For large-scale evaluations, split work into multiple batches under the 100K request limit and process them concurrently for maximum throughput.
Level Up Your Claude Code Workflow
The developers who get the most out of Claude Code aren’t just fixing errors — they’re running multi-agent pipelines, using battle-tested CLAUDE.md templates, and shipping with production-grade operating principles.
Which model? → Take the 5-question quiz in our Model Selector.
Related Guides
Try it: Estimate your monthly spend with our Cost Calculator.
- Claude API Batch Processing Large Datasets Guide
- Claude API Cost Optimization Strategies
- Claude API Rate Limit Fix
- Claude temperature settings guide — How to configure temperature and sampling parameters in Claude
Related Articles
- Message Batches API Tutorial with Cost Examples
- Claude Code for Claude Batch API: Anthropic Workflow Guide
- Message Batches API Tutorial with Cost Examples
Common Questions
How do I get started with anthropic message batches api?

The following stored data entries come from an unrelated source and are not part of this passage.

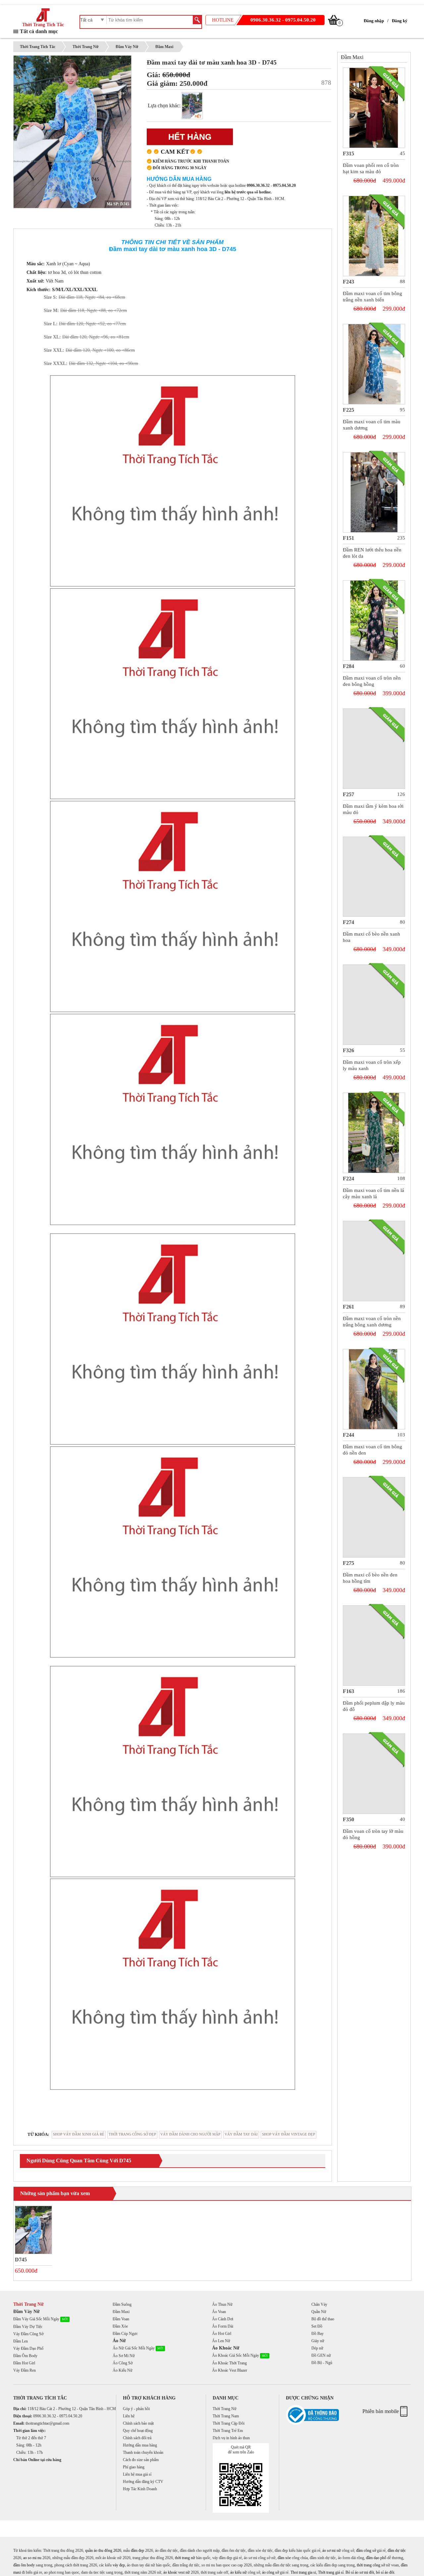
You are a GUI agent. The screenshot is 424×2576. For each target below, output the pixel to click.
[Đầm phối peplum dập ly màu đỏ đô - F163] (374, 1645)
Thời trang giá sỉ (331, 2572)
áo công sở (270, 2572)
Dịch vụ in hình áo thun (231, 2438)
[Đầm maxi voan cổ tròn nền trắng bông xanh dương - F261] (374, 1261)
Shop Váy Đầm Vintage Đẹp (288, 2134)
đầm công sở (366, 2550)
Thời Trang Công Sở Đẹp (132, 2134)
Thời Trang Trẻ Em (228, 2430)
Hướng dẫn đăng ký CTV (143, 2481)
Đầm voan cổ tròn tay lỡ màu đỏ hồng (373, 1834)
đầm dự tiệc (397, 2550)
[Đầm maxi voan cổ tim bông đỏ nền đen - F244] (374, 1389)
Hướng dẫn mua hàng (140, 2445)
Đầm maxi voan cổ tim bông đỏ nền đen (372, 1450)
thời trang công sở (371, 2565)
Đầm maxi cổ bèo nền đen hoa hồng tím (370, 1578)
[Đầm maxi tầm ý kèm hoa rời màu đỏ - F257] (374, 749)
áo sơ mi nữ (331, 2550)
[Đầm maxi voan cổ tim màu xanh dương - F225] (374, 364)
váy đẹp (119, 2565)
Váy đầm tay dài (241, 2134)
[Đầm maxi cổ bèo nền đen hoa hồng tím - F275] (374, 1517)
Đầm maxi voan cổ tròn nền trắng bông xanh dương (372, 1321)
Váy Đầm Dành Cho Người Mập (190, 2134)
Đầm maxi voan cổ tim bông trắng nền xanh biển (372, 296)
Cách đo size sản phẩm (141, 2459)
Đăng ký (399, 20)
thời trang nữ (185, 2557)
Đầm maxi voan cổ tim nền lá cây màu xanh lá (373, 1193)
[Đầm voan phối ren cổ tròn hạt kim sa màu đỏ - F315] (374, 108)
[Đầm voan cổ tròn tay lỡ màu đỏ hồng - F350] (374, 1774)
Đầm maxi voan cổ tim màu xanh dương (371, 425)
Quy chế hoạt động (138, 2430)
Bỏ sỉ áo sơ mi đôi (359, 2572)
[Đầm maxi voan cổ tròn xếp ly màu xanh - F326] (374, 1005)
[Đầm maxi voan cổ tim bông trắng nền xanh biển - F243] (374, 236)
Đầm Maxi (164, 46)
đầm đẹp (137, 2550)
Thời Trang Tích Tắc (43, 24)
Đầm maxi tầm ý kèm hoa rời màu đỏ (373, 809)
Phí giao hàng (133, 2467)
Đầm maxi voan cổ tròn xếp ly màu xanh (372, 1065)
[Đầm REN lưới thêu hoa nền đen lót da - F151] (374, 492)
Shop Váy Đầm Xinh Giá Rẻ (78, 2134)
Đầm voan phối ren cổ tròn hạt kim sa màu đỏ (371, 168)
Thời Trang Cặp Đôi (228, 2423)
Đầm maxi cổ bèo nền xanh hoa (371, 937)
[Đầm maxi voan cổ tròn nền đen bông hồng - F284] (374, 620)
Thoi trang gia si (303, 2572)
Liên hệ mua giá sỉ (137, 2474)
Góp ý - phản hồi (136, 2408)
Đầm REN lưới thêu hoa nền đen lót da (372, 553)
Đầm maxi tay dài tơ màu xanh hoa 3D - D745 (212, 62)
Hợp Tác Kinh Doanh (140, 2489)
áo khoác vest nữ (176, 2572)
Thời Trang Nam (226, 2416)
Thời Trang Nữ (85, 46)
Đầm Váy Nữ (127, 46)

Begin with the setup instructions in this guide. Install the required dependencies, configure your environment, and test with a small project before scaling to your full codebase.

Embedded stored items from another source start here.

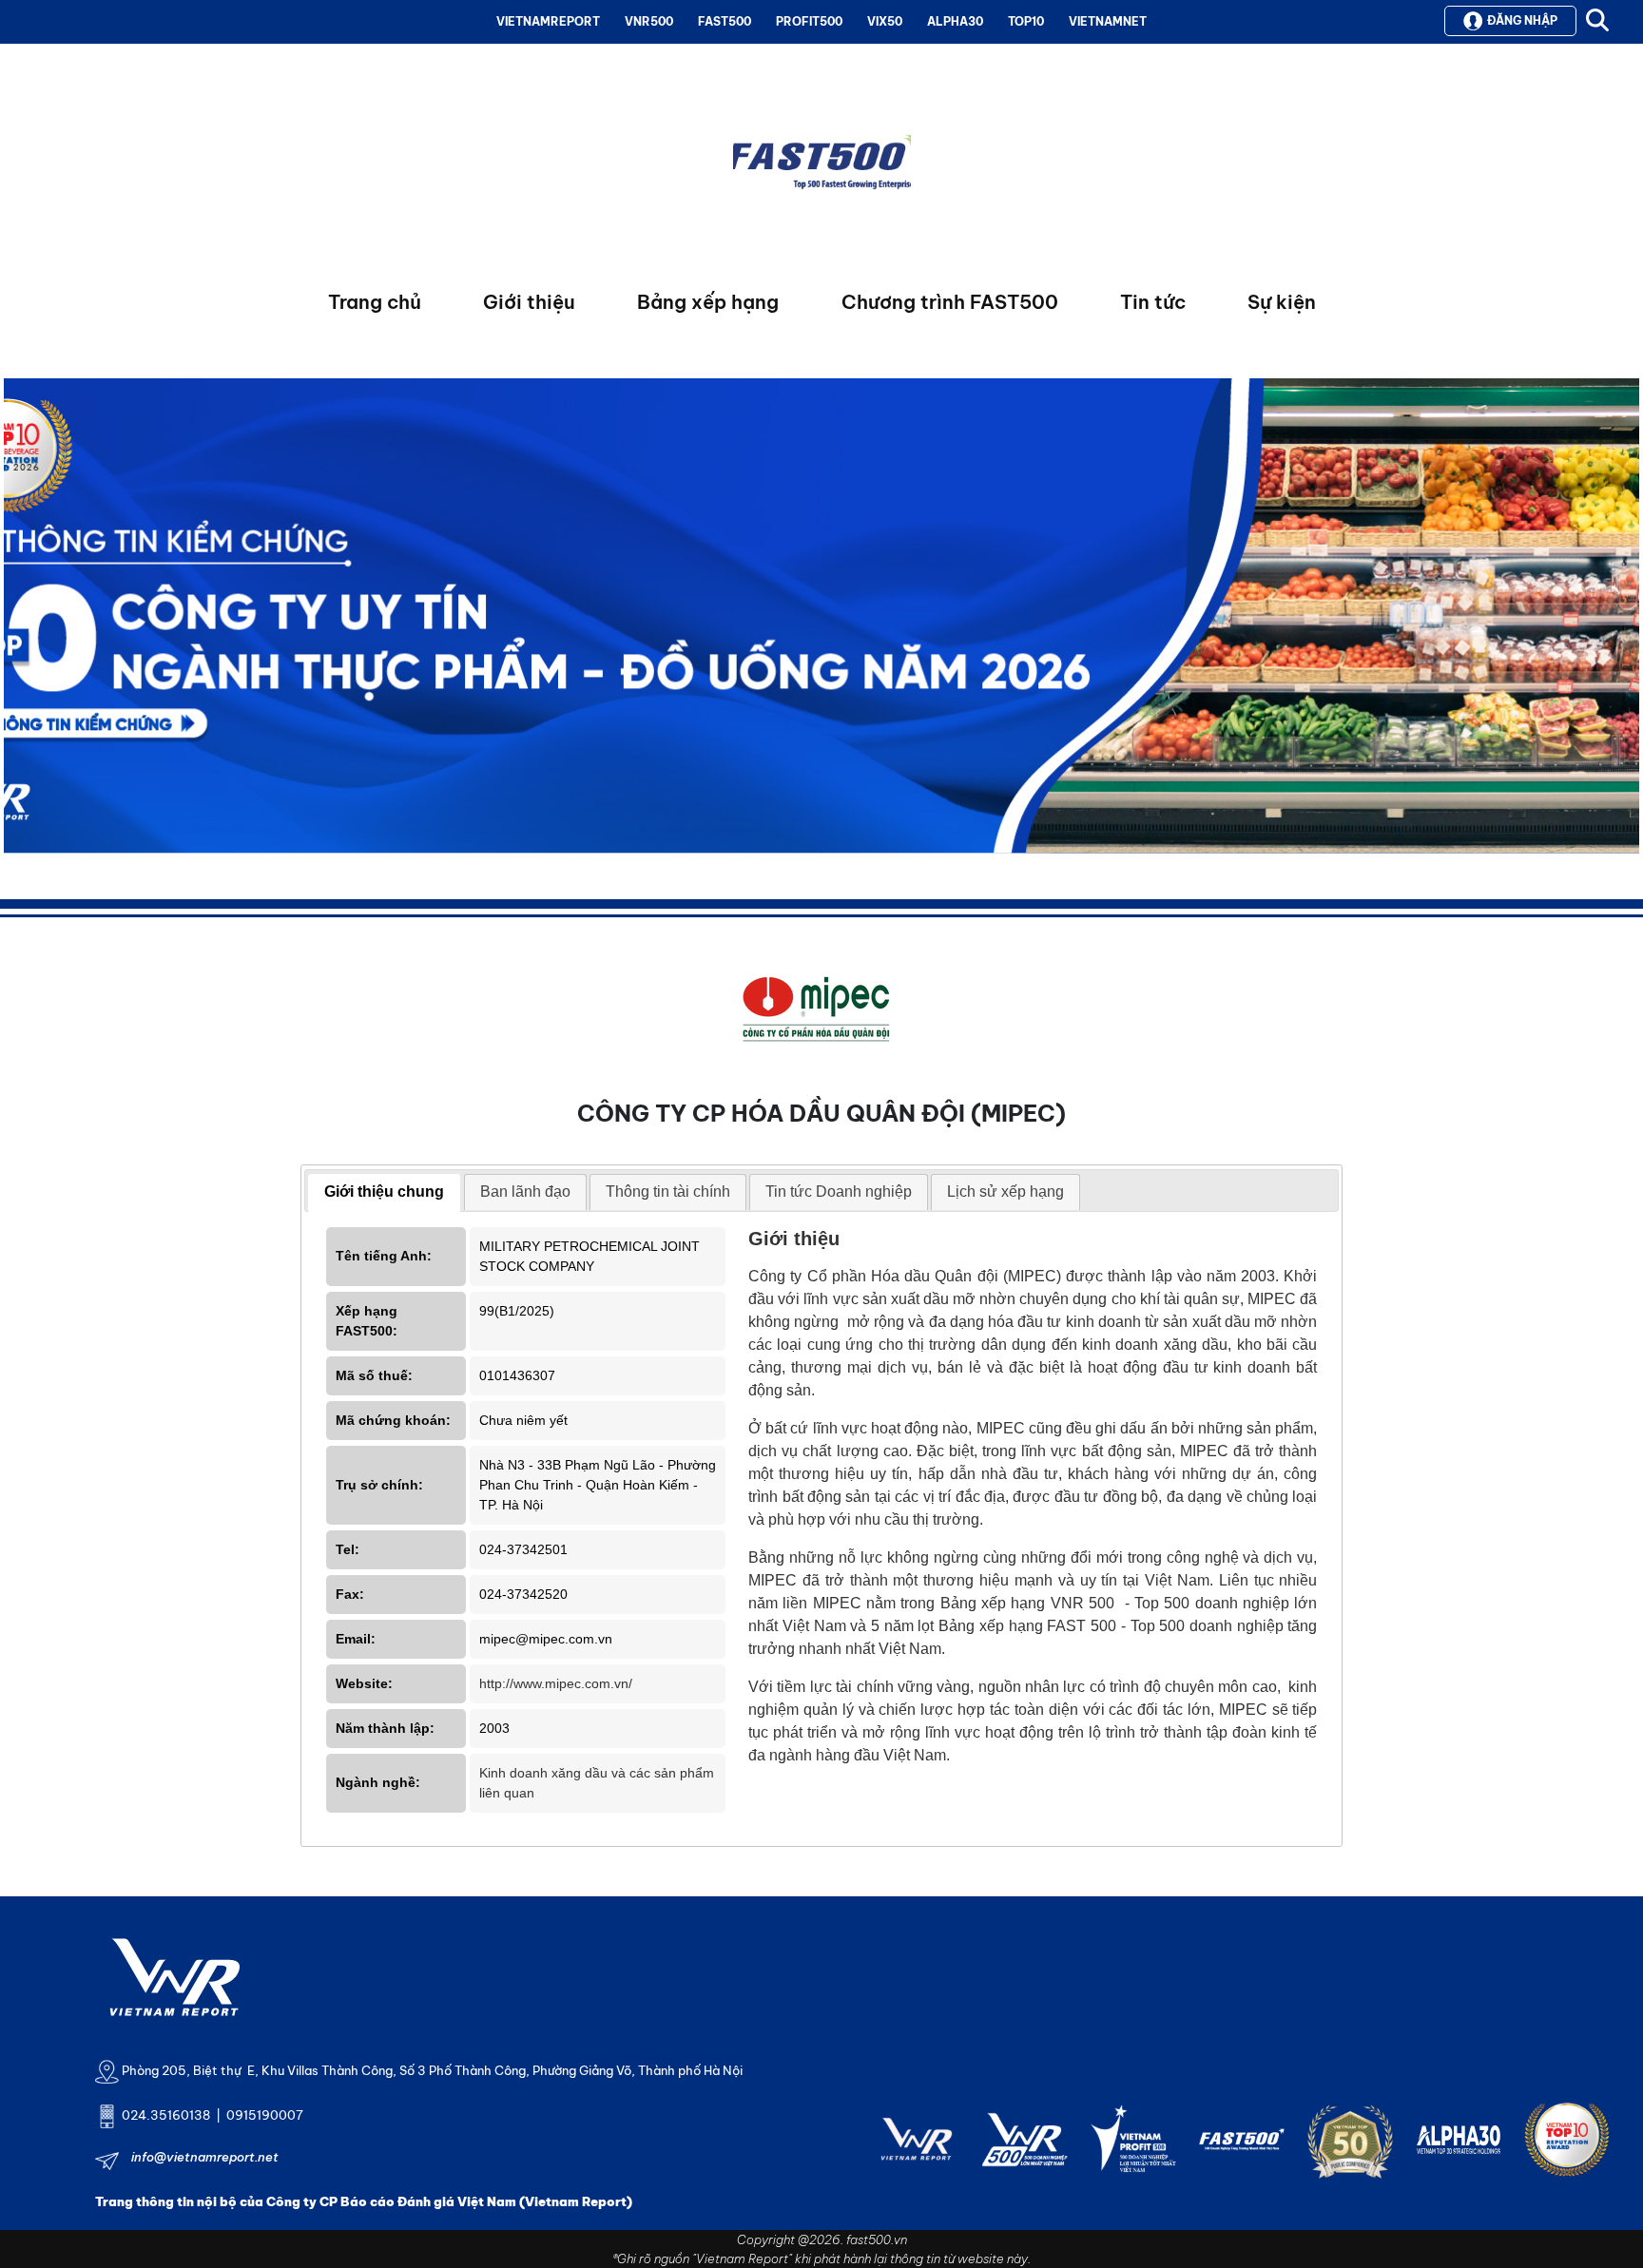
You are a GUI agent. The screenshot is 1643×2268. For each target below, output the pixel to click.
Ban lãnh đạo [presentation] (525, 1191)
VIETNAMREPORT (548, 21)
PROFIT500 (809, 21)
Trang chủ (374, 302)
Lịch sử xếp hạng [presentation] (1005, 1191)
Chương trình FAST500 (949, 302)
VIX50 (884, 21)
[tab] (384, 1193)
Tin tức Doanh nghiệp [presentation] (838, 1191)
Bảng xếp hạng (708, 302)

What are the prerequisites?
You need a working development environment with Node.js or Python installed. Familiarity with the command line and basic Git operations is helpful. No advanced AI knowledge is required.
Can I use this with my existing development workflow?
Yes. These techniques integrate with standard development tools and CI/CD pipelines. Start by adding them to a single project and expand once you have verified the benefits.
Where can I find more advanced techniques?
Explore the related resources below for deeper coverage. The Claude Code documentation and community forums also provide advanced patterns and real-world case studies.